▶ **What is expected**:
Pull out every row that contains the string "info".

[Entries on target coordinates]
— start —

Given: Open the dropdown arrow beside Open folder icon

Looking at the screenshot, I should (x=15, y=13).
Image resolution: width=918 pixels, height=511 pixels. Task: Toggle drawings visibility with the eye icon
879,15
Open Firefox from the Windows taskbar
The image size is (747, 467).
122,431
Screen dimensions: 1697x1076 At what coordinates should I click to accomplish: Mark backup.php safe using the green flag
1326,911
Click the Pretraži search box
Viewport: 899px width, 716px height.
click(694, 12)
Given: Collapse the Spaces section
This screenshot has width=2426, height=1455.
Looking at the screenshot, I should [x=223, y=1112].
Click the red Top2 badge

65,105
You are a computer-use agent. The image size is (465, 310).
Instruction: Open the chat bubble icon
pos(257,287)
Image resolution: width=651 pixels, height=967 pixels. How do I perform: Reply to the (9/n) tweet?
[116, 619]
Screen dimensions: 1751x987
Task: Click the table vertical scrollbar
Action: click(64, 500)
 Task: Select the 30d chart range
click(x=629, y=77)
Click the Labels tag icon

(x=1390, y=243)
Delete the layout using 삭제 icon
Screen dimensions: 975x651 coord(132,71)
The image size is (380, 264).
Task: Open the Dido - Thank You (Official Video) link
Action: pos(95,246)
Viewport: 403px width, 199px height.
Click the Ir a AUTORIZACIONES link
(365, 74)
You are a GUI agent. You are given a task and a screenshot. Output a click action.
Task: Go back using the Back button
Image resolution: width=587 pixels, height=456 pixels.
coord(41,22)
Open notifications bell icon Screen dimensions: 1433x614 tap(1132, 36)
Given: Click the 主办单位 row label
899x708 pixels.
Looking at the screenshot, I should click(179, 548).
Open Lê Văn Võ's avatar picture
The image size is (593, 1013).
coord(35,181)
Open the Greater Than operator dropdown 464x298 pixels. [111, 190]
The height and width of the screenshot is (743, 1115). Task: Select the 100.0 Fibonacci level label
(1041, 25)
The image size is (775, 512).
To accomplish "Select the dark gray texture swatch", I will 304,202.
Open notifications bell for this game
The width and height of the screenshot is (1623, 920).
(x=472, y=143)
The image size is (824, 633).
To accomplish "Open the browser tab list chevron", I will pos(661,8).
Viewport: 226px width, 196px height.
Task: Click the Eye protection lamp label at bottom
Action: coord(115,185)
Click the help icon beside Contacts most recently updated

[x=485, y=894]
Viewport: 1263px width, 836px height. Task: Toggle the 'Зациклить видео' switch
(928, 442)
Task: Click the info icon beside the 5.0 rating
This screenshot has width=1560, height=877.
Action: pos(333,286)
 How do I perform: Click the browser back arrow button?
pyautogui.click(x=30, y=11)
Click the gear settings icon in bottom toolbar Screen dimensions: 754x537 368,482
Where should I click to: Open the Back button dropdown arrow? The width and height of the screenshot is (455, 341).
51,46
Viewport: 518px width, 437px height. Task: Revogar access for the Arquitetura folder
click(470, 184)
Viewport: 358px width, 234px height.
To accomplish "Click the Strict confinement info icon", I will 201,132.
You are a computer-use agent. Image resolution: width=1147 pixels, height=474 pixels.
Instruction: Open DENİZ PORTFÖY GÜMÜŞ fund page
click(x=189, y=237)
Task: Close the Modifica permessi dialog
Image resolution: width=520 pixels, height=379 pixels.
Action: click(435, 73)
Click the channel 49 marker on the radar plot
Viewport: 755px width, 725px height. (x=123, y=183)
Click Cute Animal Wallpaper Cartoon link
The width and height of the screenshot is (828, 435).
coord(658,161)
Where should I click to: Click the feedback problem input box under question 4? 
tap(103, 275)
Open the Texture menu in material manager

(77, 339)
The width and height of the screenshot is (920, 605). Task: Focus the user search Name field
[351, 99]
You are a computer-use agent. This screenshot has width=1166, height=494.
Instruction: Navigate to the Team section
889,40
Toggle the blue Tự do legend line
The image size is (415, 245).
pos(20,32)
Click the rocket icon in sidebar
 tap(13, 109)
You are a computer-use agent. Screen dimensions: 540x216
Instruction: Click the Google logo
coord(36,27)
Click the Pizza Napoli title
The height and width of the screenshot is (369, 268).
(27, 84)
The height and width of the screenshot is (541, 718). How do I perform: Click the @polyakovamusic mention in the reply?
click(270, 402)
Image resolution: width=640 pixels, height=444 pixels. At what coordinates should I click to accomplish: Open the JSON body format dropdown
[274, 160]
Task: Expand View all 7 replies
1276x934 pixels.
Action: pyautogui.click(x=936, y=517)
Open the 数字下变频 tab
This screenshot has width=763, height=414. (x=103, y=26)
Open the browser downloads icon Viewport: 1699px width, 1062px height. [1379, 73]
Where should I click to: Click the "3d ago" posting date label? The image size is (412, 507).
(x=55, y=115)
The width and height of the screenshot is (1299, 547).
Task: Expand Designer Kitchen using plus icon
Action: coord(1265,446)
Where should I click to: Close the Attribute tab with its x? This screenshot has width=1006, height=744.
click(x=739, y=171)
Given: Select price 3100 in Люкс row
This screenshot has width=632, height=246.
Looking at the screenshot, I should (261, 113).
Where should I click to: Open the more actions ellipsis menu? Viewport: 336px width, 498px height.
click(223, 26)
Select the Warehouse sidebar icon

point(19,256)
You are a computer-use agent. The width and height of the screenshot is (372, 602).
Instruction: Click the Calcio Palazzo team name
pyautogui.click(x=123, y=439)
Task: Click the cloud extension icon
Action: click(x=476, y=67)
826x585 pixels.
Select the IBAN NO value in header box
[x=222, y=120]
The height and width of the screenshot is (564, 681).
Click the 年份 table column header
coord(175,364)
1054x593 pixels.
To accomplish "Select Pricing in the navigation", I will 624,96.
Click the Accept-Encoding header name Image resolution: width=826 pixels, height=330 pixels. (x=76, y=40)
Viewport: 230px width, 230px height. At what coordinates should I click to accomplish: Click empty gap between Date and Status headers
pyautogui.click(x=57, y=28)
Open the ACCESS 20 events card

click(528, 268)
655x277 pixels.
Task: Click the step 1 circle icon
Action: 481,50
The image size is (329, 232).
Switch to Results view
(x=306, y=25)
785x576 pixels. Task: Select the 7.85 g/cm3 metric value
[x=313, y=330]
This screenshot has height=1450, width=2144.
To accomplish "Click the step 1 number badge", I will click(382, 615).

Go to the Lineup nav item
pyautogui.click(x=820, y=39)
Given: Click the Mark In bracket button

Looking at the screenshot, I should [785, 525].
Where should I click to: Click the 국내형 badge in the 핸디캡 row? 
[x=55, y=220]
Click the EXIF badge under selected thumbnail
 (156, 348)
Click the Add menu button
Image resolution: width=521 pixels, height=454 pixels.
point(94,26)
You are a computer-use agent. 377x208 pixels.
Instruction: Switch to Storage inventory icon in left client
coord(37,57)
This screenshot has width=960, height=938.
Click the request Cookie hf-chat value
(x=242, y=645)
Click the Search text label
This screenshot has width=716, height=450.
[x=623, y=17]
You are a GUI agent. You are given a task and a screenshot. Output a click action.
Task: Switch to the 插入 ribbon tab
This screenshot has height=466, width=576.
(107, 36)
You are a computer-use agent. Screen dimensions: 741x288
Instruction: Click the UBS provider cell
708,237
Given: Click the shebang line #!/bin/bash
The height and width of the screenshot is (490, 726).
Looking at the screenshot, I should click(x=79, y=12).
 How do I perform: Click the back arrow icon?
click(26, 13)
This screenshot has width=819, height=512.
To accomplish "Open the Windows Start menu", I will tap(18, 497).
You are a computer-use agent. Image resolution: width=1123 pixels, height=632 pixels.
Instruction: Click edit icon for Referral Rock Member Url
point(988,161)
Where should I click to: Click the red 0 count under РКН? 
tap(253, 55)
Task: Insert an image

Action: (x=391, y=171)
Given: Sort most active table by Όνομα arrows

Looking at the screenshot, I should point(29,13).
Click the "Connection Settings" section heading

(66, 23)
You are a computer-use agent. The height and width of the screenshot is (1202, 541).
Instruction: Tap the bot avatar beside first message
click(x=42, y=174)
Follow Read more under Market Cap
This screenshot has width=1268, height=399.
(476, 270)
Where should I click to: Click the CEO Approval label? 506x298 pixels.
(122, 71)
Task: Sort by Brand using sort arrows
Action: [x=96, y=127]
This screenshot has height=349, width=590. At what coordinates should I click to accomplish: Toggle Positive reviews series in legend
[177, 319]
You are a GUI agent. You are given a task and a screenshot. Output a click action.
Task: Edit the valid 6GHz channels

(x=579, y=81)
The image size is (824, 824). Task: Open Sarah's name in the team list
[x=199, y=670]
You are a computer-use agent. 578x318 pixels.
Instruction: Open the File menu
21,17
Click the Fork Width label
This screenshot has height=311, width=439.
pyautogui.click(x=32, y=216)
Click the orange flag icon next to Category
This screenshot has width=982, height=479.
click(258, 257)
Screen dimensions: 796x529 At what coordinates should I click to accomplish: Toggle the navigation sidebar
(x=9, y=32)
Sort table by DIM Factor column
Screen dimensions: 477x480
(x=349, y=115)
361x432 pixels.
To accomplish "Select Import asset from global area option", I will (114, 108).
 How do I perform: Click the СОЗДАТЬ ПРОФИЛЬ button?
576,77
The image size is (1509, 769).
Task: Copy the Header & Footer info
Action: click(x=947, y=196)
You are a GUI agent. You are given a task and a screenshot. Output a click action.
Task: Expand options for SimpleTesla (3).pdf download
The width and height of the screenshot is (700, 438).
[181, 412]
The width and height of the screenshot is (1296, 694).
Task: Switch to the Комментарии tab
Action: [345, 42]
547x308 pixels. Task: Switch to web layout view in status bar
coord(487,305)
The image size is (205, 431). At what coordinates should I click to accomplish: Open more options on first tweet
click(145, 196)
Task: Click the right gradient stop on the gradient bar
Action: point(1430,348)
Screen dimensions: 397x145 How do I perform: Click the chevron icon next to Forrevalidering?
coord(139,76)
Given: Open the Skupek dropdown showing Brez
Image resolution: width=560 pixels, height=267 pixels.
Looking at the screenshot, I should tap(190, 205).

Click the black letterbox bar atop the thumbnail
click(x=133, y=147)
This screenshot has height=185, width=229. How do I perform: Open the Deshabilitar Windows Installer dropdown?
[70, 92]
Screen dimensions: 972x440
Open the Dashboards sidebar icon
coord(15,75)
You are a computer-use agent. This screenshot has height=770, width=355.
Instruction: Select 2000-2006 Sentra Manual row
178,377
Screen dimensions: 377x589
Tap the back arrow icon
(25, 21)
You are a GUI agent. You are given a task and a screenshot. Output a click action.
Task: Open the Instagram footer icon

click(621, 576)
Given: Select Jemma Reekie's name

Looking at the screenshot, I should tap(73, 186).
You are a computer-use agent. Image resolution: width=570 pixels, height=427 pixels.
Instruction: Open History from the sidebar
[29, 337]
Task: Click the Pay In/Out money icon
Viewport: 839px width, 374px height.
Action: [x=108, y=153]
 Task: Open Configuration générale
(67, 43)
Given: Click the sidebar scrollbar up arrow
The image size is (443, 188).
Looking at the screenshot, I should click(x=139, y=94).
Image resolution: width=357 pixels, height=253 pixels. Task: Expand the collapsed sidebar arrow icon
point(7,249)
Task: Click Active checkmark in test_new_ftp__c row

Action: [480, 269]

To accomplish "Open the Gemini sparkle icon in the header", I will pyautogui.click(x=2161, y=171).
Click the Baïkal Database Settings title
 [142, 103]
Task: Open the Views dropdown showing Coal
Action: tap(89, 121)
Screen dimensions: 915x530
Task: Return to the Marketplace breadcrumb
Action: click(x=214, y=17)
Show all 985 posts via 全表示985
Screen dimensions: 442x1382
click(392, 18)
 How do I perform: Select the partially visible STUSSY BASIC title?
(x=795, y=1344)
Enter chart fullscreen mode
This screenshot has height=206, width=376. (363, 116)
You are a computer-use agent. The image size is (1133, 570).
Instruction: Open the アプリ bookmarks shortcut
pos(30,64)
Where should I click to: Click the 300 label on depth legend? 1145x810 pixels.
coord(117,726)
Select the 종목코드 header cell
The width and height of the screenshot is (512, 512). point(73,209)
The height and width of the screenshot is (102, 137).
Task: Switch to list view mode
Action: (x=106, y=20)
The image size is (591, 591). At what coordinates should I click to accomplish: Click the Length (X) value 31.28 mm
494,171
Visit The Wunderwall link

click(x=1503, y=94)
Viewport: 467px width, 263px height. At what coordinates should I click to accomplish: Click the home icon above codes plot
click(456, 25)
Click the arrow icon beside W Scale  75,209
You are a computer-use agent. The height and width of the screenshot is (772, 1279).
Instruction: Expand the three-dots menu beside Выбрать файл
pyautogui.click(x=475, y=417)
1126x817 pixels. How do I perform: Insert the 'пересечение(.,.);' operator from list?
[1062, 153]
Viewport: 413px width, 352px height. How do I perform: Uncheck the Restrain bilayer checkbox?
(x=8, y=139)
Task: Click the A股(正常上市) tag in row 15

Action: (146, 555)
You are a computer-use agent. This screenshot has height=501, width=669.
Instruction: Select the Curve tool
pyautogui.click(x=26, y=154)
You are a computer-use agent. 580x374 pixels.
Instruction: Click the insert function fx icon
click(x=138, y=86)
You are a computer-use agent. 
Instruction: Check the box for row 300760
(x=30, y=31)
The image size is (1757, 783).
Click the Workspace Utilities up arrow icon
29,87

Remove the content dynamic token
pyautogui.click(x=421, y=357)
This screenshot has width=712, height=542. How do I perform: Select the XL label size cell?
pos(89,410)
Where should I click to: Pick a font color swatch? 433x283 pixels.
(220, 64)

— end —

▶ **Exercise solution**:
Task: Click the info icon beside the 5.0 rating
To accomplish "Click the Strict confinement info icon", I will 201,132.
Task: Copy the Header & Footer info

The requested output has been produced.